> **TEXTE FOURNI**
Mais voici le rapprochement, ou le parallèle historique qu’il fait, qui nous semble le plus intéressant dans son analyse. Il s’agit du parallèle entre l’Allemagne début-XXème siècle et la Chine début-XXIème siècle…
«The German historian Fritz Fischer has in a sense muddied the waters with his seminal work, Griff nach der Weltmacht (Bid for World Power). He draws on imperial archives in Potsdam to claim that Germany’s general staff was angling for a pre-emptive war to smash France and dismember the Russian Empire before it emerged as an industrial colossus. Sarajevo provided the “propitious moment”.
»Kaiser Wilhelm’s court allegedly made up its mind after the Social Democrats (then Marxists) won a Reichstag majority in 1912, seeing war as a way to contain radical dissent. This assessment was tragically correct. War split the Social Democrats irrevocably, allowing the Nazis to exploit a divided Left under Weimar.
»The Fischer version of events is a little too reassuring, and not just because the Entente allies had already fed Germany’s self-fulfilling fears of encirclement and emboldened Tsarist Russia to push its luck in the Balkans. A deeper cause was at work. “The only condition which could lead to improvement of German-English relations would be if we bridled our economic development, and this is not possible,” said Deutsche Bank chief Karl Helfferich as early as 1897. German steel output jumped tenfold from 1880 to 1900, leaping past British production. Sound familiar?
»Is China now where Germany was in 1900? Possibly. There are certainly hints of menace from some quarters in Beijing. Defence minister Liang Guanglie said over New Year that China’s armed forces are “pushing forward preparations for military conflict in every strategic direction”. Professor Huang Jing from Singapore’s Lee Kwan Yew School and a former adviser to China’s Army, said Beijing is losing its grip on the colonels. “The young officers are taking control of strategy and it is like young officers in Japan in the 1930s. This is very dangerous. They are on a collision course with a US-dominated system,” he said.
»Yet nothing is foreordained. Which is why it was so unsettling to learn that most of the leadership of the US Congress declined to attend the state banquet at the White House for Chinese President Hu Jintao, including the Speaker of House.
»Senate Majority Leader Harry Reid called Mr Hu a “dictator”. Is this a remotely apposite term for a self-effacing man of Confucian leanings, whose father was a victim of the Cultural Revolution, who fights a daily struggle against his own hotheads at home, and who will hand over power in an orderly transition next year? Or for premier Wen Jiabao, who visited students in the Tiananmen Square protests of 1989, narrowly surviving the “insubordination purge” that followed? These leaders may be wrong in their assessment of how much democracy China can handle without flying out of control, but despots they are not…»
On observera que les dernières remarques de cet extrait du texte de AEP, sur le comportement des dirigeants US vis-à-vis du président chinois, justifient largement ce commentaire d’un de ses lecteurs, “Johan De Meulemeester” : «The key issue faced by the world today is not managing the rise of China but rather the problem of managing the collapse of the US. Will the US regime go down quietly like the USSSR or will they start WWIII against China to mask the terminal collapse of the US regime?» …Mais c’est au-delà de cette question que nous voudrions conduire notre commentaire, plus à partir du parallèle fait par AEP et, particulièrement, dans ce parallèle, la citation que nous avons soulignée en gras.

> **DONNÉES FOURNIES**
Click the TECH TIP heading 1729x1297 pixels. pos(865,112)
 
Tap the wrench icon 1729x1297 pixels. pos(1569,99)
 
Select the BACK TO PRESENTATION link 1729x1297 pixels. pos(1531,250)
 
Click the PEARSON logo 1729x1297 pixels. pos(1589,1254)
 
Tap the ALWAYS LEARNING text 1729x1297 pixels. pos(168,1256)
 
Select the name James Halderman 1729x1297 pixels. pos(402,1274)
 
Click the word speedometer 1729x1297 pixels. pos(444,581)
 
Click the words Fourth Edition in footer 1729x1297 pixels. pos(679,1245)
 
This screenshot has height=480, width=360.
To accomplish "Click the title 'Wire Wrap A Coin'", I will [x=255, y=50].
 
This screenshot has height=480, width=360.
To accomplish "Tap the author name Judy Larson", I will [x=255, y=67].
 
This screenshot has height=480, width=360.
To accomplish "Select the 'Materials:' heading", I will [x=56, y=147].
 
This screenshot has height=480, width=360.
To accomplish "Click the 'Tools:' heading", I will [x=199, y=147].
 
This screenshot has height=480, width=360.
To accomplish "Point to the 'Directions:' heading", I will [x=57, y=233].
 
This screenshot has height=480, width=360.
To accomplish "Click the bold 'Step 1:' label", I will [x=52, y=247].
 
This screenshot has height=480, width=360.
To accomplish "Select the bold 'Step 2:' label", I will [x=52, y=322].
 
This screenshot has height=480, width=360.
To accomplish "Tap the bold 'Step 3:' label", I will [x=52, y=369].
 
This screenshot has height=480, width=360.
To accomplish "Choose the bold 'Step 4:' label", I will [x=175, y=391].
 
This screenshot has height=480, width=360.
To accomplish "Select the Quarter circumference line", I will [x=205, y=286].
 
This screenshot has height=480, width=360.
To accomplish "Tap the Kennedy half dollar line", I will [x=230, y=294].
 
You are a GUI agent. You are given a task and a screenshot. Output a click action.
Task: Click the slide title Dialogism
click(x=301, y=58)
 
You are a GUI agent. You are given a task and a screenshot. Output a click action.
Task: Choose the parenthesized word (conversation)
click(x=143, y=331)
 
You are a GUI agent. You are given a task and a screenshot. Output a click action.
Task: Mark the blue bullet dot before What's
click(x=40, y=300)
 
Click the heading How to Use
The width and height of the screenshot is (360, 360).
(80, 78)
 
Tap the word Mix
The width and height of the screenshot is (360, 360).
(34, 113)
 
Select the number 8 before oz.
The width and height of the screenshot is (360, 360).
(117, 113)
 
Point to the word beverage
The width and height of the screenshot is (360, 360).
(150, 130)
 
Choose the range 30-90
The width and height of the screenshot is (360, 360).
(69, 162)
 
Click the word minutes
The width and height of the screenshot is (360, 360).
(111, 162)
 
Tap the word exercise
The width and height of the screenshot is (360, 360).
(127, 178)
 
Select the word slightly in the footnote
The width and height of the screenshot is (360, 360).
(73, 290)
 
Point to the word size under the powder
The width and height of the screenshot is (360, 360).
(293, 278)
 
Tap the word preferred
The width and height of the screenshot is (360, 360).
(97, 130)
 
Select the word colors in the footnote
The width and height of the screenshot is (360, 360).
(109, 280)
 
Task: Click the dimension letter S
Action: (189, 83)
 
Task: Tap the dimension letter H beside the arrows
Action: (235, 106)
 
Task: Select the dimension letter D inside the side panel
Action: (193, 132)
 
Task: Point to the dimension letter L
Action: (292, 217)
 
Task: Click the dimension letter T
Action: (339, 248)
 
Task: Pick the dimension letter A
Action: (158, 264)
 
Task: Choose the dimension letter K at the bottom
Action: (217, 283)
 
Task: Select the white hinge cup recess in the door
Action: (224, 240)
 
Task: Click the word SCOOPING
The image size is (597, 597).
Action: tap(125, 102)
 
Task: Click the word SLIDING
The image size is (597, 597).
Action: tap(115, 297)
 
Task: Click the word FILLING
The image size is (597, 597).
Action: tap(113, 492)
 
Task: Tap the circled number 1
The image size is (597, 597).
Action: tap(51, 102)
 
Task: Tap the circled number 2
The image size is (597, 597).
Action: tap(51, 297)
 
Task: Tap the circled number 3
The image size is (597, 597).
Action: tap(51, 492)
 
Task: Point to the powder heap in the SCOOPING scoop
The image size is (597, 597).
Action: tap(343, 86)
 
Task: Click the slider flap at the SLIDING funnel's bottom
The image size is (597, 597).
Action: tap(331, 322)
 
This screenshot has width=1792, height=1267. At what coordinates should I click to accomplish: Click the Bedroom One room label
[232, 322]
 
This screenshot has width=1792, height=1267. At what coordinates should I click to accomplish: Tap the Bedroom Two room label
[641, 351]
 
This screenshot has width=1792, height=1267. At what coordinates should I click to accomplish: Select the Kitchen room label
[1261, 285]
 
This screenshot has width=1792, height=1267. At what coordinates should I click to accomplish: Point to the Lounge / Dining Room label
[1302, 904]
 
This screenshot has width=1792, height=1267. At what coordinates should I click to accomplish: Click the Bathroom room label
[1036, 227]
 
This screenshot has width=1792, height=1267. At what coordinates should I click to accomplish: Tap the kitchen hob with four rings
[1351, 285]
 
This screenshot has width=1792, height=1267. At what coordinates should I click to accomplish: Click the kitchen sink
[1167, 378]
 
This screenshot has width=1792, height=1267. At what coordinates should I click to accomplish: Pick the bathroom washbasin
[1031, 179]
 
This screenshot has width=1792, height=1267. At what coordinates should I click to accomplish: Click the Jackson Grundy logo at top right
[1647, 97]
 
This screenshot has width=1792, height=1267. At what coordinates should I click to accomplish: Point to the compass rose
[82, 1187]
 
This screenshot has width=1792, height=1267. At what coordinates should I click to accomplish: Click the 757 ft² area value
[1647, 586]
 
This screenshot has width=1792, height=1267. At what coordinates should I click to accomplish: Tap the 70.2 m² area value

> **CONSIGNE**
Reproduisez mot pour mot le passage du texte sur l'Allemagne et la Chine qui va de « On observera que » jusqu'à « soulignée en gras. » inclus.

> **CORRIGÉ CI-DESSOUS**
On observera que les dernières remarques de cet extrait du texte de AEP, sur le comportement des dirigeants US vis-à-vis du président chinois, justifient largement ce commentaire d’un de ses lecteurs, “Johan De Meulemeester” : «The key issue faced by the world today is not managing the rise of China but rather the problem of managing the collapse of the US. Will the US regime go down quietly like the USSSR or will they start WWIII against China to mask the terminal collapse of the US regime?» …Mais c’est au-delà de cette question que nous voudrions conduire notre commentaire, plus à partir du parallèle fait par AEP et, particulièrement, dans ce parallèle, la citation que nous avons soulignée en gras.